Algo escondida en la sección Revoluciones Permanentes, la nueva película europea de Ted Fendt, Outside noise, siempre es un estímulo procedente del verdadero cine independiente norteamericano. Rodada en 16mm entre Berlín, Viena y Nueva York, su película de apenas una horita vuelve a paladear el gusto por lo pequeño, lo íntimo y las conversaciones entre tres amigas en la frontera de los 30.  

Todo festival que se precie se gana el verdadero prestigio en las retrospectivas y los ciclos: Light Cone y Hacia otra historia del cine europeo.

Buenas referencias nos llegan de La peor persona del mundo, del noruego Joachim Trier (Oslo, 31 de agosto), en la Selección EFA, comedia romántica con destellos de realismo mágico que recoge el sentir de la generación millennial y que le dio a su protagonista Renate Reinsve el premio a la mejor interpretación en Cannes.

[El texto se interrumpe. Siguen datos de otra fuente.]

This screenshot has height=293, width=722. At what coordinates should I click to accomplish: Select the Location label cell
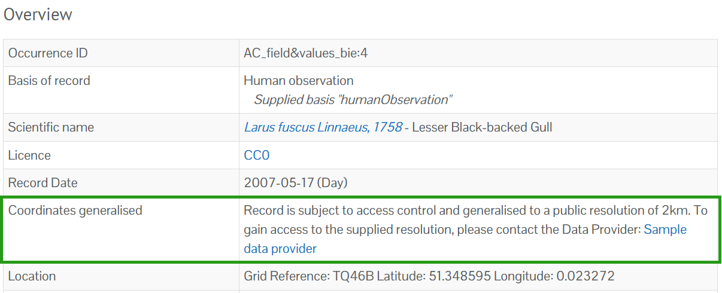pos(122,276)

Todo festival que se precie se gana nuestro respeto en sus ciclos y retrospectivas. Las de este año en el SEFF son ciertamente estimulantes: por un lado, el mejor catálogo de cine experimental en super 8 y 16 mm de la mano del sello-cooperativa francés Light Cone de Yann Beauvais; por otro, los ocho filmes restaurados de Hacia otra historia del cine europeo que recuperan títulos olvidados, marginados o censurados, muchos de ellos dirigidos por mujeres, sin los que no se entiende realmente el mapa global del cine moderno del continente.